Exercise requirements:
1. According to the SWG design notes, who could heal "battle fatigue"?
2. Please repeat, word for word, the part of the SWG design notes starting with "Everything was damaged" and going on through "in the game.".

These are notes based on this set of articles on Raph Koster's website.
Not skill trees, but skill webs
Greater range, less focus on the close-in
Interdependence between player roles
Cater to all player types (i.e. Bartle types), let players play what they want
All scenarios in the movies should be possible in the game
"The spirit of the game was all about changing your character up over time, and trying new things"
Reece Thornton designed the resource system in SWG (e.g., the 474 subtypes of resources, and the random generation, etc.)
474 subtypes of resources arranged in a tree
Perlin noise used to generate their spots
Once tapped out, a resource area would be gone forever
Only some resources would ever spawn at a given time; it might be weeks or even months before a particular type showed up
Raph thinks harvesters should have needed to be re-built every time the resource they were mining changed
He also thinks crafters should have been limited to at most 10 crafting recipes at a time to encourage interdependence
Everything was tradeable, with no bio-attunment/soulbinding.
Everything was damaged with use/decayed and could be repaired (by a player).
The commodities market was intentionally not a full auction house in order to prevent “Wal-Marts” or “Amazons” from showing up and eliminating the ability to compete on price.
The original intent was to let players create missions for other players to deliver items for them.
There was no (meaningful) loot in the game.
There was a system for marketing and merchant-ery in the game that made owning and operating a business a system in itself.
Combat was supposed to be a rock-paper-scissors of the various disciplines and weapon types (e.g., snipers sucked against melee rogue types, pistoleers sucked against snipers, etc.)
HAM (Health-Action-Mind) was intended to be “bouncy”, with use of specials creating brief periods of weakness (“lowering shields”) that could be exploited by careful enemies
Buffs were never supposed to give more than a 10% increase in efficiency, certainly not the 400% that the SWG buff system gave
There were going to be “third places” where players went during downtime because they wanted to, not because they were forced to (e.g., theaters, bars, etc.)
The point was to encourage players to meet and talk and generally be sociable
Camps that scouts and rangers could build were intended to be bastions of support behind the front lines
PTSD was modeled into SWG in the form of “battle fatigue” that could only be healed by entertainers
Originally, there was supposed to be two music professions: composing and performing.

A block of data
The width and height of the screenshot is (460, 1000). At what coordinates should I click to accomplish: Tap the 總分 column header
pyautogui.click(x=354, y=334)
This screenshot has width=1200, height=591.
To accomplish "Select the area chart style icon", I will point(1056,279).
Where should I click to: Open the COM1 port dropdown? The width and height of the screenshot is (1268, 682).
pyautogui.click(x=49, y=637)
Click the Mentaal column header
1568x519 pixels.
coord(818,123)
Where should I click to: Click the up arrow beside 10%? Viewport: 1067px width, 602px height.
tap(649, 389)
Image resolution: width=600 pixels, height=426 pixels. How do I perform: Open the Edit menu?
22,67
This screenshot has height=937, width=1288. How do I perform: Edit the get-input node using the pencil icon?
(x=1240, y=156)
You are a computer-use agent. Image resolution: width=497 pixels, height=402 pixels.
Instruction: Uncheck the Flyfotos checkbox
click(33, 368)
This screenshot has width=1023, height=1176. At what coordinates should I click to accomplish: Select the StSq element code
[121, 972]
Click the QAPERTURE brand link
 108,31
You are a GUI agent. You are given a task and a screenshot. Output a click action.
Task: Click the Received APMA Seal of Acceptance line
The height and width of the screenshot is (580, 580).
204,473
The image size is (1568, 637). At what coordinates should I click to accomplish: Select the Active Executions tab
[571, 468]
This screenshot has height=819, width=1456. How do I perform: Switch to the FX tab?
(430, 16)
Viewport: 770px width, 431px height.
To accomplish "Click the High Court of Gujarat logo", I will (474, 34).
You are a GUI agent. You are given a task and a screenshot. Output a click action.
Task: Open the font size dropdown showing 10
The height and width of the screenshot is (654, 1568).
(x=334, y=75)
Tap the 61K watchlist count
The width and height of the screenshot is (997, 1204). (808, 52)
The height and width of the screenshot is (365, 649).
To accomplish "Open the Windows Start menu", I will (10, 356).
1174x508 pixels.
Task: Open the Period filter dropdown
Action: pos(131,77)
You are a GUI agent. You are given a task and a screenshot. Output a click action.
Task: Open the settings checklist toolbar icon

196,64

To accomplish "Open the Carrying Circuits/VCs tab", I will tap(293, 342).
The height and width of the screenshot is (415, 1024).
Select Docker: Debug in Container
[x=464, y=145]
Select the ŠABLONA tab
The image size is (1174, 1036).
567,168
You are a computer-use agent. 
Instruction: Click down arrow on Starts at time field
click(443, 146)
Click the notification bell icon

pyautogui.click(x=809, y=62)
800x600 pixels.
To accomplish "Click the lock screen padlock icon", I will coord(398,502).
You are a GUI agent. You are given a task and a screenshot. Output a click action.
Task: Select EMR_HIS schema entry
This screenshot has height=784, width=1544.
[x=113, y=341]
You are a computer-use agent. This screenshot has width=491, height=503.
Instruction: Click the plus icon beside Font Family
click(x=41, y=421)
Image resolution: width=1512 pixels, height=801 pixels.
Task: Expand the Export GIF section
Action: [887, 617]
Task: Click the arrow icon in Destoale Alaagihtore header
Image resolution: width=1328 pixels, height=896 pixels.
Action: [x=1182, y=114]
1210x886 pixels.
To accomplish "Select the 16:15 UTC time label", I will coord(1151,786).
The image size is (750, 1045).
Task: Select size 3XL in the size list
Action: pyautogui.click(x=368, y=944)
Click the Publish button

Results of the exercise:
1. Only entertainers could heal it.

2.
Everything was damaged with use/decayed and could be repaired (by a player).
The commodities market was intentionally not a full auction house in order to prevent “Wal-Marts” or “Amazons” from showing up and eliminating the ability to compete on price.
The original intent was to let players create missions for other players to deliver items for them.
There was no (meaningful) loot in the game.